Short problem A
Answer these questions using the text on Python strings that follows, along with the records after it:
(i) What output is shown for empID1[4:7]?
(ii) What error message appears for empID1[11]?
(iii) What value is assigned to string2 in the cell labeled In [32]?

Illustrations provided below:

In [22]:
## Extract first element in empID1
print(empID1[0])
## Extract last element in empID1
print(empID1[10]) #orempID1[-1]

# extract R
print(empID1[6-1]) 

2
2
R


In [23]:
empID1 = "2009HRM9842"
print(empID1[0])
print(empID1[1])
print(empID1[2])
print(empID1[3])
print(empID1[4])

2
0
0
9
H


In [24]:
# Extract year from Employee ID 1 and Employee ID 2
print(empID1[0:4])
print(empID2[0:4])

2009
2017


In [25]:
# Extract Department
empID1[4:7]

'HRM'

In [26]:
empID2[4:7]

'ITO'

In [28]:
empID1[11]

IndexError: string index out of range

In [None]:
# Extract Unique Code
empID1[7:11]

In [None]:
empID2[7:11]

In [29]:
# Select all values from 2nd position to the last position
empID1[2:]

'09HRM9842'

In [30]:
# Select all values from 0'th position to 2nd position
empID1[:2]

'20'

## Concatenate Strings
* use "+" operator to concatenate strings. or
* use both strings with parantheses and without comma (Note: Do not assign strings to variables)

In [32]:
# Concatenate strings with "+" operator
string1 = "BITS"
string2 = "Pilani"
print(string1)
print(string2)
print(string1 + string2) #concatenate two strings
print(string1 + " " + string2 +"!") #concatenate two strings with space and exclamation

BITS
Pilani
BITSPilani
BITS Pilani!


In [31]:
("BITS" "Pilani")

'BITSPilani'

In [33]:
# Concatenate strings with parantheses
print(("BITS" "Pilani")) #concatenate two strings
print(("BITS" " " "Pilani" "!")) #concatenate two strings with space and exclamation

BITSPilani
BITS Pilani!


## Duplication of strings
* use "*" operator to duplicate strings

In [34]:
# Duplicate string1 for five times
string1 = "BITS"

Exercise materials
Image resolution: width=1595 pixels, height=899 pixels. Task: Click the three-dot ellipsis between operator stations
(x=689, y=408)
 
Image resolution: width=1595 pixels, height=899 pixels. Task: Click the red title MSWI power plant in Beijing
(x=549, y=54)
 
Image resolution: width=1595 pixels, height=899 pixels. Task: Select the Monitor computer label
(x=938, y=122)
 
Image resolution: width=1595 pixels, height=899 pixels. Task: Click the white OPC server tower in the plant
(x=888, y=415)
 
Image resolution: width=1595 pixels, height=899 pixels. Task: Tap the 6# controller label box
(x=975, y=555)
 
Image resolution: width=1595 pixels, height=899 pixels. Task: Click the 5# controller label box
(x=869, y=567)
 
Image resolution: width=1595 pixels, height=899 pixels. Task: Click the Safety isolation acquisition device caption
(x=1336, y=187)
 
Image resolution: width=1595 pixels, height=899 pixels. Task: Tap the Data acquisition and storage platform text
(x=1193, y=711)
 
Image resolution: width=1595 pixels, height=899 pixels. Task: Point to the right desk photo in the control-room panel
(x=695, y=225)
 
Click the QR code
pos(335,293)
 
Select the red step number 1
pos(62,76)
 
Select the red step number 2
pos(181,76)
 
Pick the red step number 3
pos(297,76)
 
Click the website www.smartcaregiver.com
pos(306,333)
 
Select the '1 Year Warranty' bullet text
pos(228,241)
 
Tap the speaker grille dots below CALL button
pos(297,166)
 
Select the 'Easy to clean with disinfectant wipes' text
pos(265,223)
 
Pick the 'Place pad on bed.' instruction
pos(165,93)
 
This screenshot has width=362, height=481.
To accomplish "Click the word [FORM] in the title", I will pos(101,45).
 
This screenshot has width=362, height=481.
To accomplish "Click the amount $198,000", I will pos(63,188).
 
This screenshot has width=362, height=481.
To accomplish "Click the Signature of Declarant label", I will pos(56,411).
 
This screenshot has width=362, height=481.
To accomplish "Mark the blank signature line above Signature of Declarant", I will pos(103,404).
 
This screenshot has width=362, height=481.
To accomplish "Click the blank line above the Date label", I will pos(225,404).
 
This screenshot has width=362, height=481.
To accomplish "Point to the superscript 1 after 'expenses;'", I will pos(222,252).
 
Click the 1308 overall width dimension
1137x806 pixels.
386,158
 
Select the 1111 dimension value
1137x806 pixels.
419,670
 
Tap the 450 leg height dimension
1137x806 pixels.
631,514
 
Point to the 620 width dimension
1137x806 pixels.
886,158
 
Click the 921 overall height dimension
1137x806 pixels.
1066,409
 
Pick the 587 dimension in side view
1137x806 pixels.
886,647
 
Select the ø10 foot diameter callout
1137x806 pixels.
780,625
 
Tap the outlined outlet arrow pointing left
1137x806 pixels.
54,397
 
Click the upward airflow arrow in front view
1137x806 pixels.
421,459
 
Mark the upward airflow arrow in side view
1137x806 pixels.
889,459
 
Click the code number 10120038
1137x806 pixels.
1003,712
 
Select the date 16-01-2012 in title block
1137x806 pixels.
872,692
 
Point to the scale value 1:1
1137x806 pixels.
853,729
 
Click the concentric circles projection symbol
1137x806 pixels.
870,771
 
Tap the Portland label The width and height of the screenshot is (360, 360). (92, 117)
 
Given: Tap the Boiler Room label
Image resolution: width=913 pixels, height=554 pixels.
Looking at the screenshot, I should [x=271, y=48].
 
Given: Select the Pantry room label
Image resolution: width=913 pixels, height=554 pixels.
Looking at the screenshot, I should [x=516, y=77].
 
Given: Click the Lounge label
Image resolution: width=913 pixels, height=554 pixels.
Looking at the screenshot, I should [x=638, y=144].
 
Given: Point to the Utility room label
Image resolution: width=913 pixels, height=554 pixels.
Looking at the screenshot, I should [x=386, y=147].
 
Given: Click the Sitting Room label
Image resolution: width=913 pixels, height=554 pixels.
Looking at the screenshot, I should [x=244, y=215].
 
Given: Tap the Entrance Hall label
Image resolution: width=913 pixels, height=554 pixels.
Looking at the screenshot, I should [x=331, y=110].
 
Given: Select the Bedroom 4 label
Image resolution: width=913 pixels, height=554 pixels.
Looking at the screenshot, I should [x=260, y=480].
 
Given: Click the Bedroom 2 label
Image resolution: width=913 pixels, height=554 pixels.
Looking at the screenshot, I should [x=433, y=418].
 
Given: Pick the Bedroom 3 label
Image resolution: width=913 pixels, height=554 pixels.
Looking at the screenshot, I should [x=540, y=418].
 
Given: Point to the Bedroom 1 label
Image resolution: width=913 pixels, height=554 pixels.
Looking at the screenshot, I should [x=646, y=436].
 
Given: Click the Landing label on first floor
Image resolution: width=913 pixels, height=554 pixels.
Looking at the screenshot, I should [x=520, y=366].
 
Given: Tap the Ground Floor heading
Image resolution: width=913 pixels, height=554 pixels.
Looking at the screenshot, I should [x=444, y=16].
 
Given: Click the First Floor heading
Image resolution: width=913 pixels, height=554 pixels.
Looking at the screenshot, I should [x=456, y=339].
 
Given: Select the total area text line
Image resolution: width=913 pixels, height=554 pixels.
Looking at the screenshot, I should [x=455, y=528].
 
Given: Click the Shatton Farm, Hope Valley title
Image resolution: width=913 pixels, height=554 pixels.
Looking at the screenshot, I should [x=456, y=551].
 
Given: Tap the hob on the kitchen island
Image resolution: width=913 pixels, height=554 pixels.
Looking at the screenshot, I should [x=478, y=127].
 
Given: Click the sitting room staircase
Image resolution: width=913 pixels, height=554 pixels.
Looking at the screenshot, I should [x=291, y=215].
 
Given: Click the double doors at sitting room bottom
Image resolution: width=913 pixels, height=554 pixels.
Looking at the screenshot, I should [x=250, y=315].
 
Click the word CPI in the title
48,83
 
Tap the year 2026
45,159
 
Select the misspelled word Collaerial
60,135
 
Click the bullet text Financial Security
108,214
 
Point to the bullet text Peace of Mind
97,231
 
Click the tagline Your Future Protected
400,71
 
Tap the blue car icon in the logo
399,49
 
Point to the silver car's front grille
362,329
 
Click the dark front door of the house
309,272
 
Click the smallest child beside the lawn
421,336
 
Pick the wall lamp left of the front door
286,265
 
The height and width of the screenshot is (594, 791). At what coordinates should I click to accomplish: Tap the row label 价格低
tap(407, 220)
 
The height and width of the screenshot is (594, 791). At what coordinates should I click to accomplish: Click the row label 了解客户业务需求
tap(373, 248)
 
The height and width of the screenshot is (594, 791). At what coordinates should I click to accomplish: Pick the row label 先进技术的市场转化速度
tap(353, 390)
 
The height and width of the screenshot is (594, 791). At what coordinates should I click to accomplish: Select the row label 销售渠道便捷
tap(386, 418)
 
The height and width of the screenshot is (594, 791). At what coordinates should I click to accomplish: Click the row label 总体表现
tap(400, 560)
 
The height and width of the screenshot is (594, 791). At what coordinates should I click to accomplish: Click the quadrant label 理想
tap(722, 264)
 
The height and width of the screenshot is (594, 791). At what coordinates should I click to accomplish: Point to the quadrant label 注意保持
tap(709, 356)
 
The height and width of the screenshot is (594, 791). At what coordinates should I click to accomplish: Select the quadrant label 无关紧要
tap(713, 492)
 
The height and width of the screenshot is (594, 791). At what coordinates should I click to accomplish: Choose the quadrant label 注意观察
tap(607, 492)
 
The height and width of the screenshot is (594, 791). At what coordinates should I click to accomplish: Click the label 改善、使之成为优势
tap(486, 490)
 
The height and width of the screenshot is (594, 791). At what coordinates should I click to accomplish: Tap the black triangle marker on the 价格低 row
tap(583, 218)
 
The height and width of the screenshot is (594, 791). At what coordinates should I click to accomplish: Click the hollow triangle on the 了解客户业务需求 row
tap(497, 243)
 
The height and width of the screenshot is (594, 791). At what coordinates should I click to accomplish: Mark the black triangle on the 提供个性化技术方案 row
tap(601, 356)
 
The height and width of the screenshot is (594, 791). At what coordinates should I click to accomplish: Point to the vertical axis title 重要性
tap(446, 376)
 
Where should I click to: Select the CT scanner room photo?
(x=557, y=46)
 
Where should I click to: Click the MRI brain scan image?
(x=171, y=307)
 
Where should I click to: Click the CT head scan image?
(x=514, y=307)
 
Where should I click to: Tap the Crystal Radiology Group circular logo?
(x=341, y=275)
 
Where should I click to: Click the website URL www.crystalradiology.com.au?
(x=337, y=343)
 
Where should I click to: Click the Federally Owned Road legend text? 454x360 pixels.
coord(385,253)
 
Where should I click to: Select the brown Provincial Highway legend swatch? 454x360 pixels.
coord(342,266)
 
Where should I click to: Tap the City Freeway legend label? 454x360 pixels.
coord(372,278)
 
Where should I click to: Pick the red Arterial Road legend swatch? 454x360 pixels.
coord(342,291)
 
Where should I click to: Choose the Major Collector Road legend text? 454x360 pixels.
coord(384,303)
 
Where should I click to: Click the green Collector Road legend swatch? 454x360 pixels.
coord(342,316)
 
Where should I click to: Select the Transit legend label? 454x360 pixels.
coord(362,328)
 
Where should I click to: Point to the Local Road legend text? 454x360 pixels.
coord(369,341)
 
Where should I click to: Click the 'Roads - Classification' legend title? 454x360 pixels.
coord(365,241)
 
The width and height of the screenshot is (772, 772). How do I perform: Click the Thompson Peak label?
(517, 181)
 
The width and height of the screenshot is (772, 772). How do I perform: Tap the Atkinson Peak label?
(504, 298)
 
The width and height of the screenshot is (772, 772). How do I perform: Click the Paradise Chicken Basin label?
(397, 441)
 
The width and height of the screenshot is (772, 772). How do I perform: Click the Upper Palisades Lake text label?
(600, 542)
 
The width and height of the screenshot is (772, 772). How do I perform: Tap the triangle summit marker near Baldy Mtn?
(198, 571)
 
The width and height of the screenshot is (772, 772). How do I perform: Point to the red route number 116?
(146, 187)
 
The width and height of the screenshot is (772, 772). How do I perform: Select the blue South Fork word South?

Short problem B
Reproduce the lines of the records between the line holding "6# controller label box" and the line holding "pos(165,93)", inclusive.

Exercise response A
(i) 'HRM'
(ii) IndexError: string index out of range
(iii) "Pilani"

Exercise response B
Image resolution: width=1595 pixels, height=899 pixels. Task: Tap the 6# controller label box
(x=975, y=555)
 
Image resolution: width=1595 pixels, height=899 pixels. Task: Click the 5# controller label box
(x=869, y=567)
 
Image resolution: width=1595 pixels, height=899 pixels. Task: Click the Safety isolation acquisition device caption
(x=1336, y=187)
 
Image resolution: width=1595 pixels, height=899 pixels. Task: Tap the Data acquisition and storage platform text
(x=1193, y=711)
 
Image resolution: width=1595 pixels, height=899 pixels. Task: Point to the right desk photo in the control-room panel
(x=695, y=225)
 
Click the QR code
pos(335,293)
 
Select the red step number 1
pos(62,76)
 
Select the red step number 2
pos(181,76)
 
Pick the red step number 3
pos(297,76)
 
Click the website www.smartcaregiver.com
pos(306,333)
 
Select the '1 Year Warranty' bullet text
pos(228,241)
 
Tap the speaker grille dots below CALL button
pos(297,166)
 
Select the 'Easy to clean with disinfectant wipes' text
pos(265,223)
 
Pick the 'Place pad on bed.' instruction
pos(165,93)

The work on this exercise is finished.